Bernardo estaba a punto de despedirse de su madre cuando escuchó que se acercaba la señora Viridiana, meneándose apurada con la cerveza en la mano.
—Ahí te encargo el cuartito, voy a quitar la ropa del tendedero, porque en cualquier momento se nos viene el aguacero —dijo la mujer y caminó a paso rápido hasta la calle, cruzando por el terreno ya solitario.

El viento se había amansado pero las nubes se acumulaban sobre la iglesia, la luz que salía anaranjada por la entrada de la morada sacerdotal atenuaba su brillo.
—Te llamo después, mamá —dijo Bernardo, colgando el teléfono y dirigiéndose hacia la entrada, se aseguró que por la calle no se asomara la señora Viridiana y cruzó la puerta abierta.

Pasando el rellano iluminado, pudo ver al fondo la habitación y la cama donde las pertenencias del difunto padre Enrique esperaban a ser recogidas por Don Tomás.
Sobre las sábanas de un azul oscuro estaba la bolsa negra que contenía las ropas sacerdotales del padre Enrique.
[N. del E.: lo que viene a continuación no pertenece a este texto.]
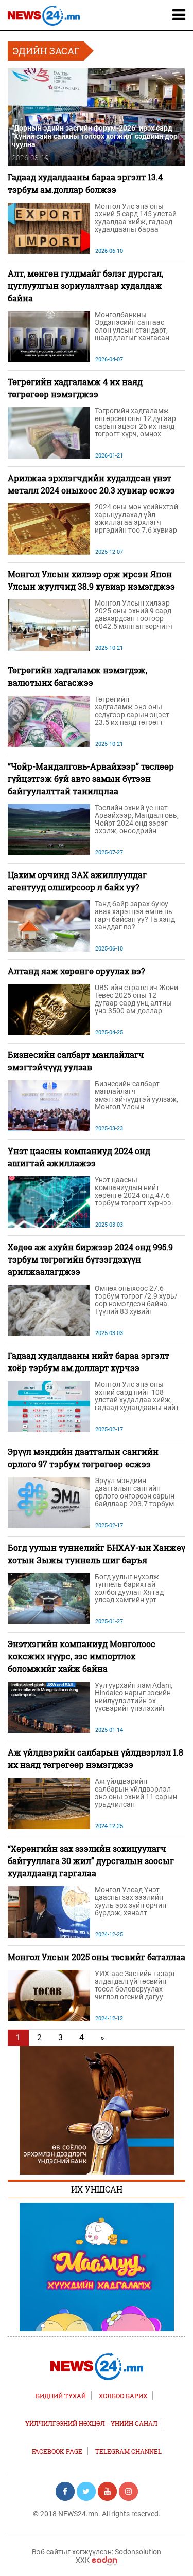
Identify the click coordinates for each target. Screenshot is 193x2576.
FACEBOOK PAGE (57, 2451)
Algunos pantalones negros, la sotana y las vestimentas de la misa, empolvadas de abandono.
En la caja de sartenes donde la señora Viridiana había puesto las demás cosas viejas, había una foto que seguramente perteneció al difunto padre, donde se observaba a dos jóvenes que Bernardo pensó eran Don Tomás y su hermano al lado de una mujer ya vieja y en silla de ruedas. La foto había sido tomada en la iglesia.